Best of luck - hope we get some answers!


----------



## Magnusi (Nov 28, 2011)

Hi Rabbit and Irish


How frustrating I had just written a long email and my computer shut down!!!!!!!!!!!!
ANy way here goes again.

So every clinic  is different but I get the impression that the private clinics do a lot more monitoring than NHS. I researched in to the ARGC in London and for example they carry out daily blood tests for roughly 1-2 weeks while doing stimms. However not a problem for some people who work in Londond and can go along for 7-8am (I think?)

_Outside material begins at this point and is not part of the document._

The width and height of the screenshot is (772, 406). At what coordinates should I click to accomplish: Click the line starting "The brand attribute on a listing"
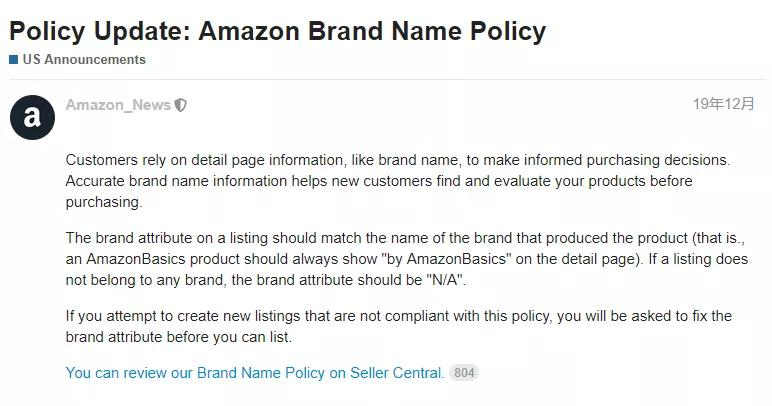[405, 238]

I can give you my personal experience at Guys who have been great but don't do any where near as much monitoring. I was on the long protocol.

Initial consultation
Appointment at beginning of cycle ( demo of drugs for down regging)
scan and demo of stimm injections 24 days later.
I then had 1 scan a week leading up to day 12 of stimms (3 actually but last on a Sunday and only because I was fussing about my womb lining)
EC (You will need the day off for this)
ET

So in total 8 visits. Not much really. Re time off I had EC yesterday and seeing as I am only work WED and Thurs in a school I have taken this week off. Hopefully when I hear back today about my 8 eggs there will be ET in the next 5 days. There fore Zita West advices at the least the following 3 days after ET taking it easy so I have next week off. However this is very personal and obviously not always possible with employers. If they are saying do what you need to then seize upon it!
My boss has been great but i have managed to have 7 out of 8 appointments out of work time. This prob won't be the case if I have to go through it again and I know I will find it difficult asking for my time off.

Good luck both of you.
Bubbles to you both.
Mag.
xxx


----------



## irishflower (Apr 13, 2012)

Thanks so much for that info Mag - really helpful.  Best of luck to you too x


----------



## Gypsy Moon (Feb 20, 2010)

Hi,


The Company I was working didn't have any formal written policies regarding time off for IVF.  I looked at the positives and negatives of telling others I was going to be going through IVF treatment and decided in my circumstances it was best to be open.


I worked part-time at the time and agreed with the management that I would swap shifts if they clashed with appointment times.  Luckily my colleagues were very supportive and were more than happy to help me out.  It was easy to schedule the appointments and tests prior to treatment, so they didn't clash with my shift pattern at all.  However, it got a bit harder once treatment had started, as you have to attend clinic when they say they need you to.  I managed to get early morning appointments for my scans, on some instances I was out of the clinic for 830am.  However, I agreed with my manager that I would start an hour later on those dates incase there were any delays.  I took holiday for EC, the day after, and ET happened to be my scheduled day off.  I was back at work the following day.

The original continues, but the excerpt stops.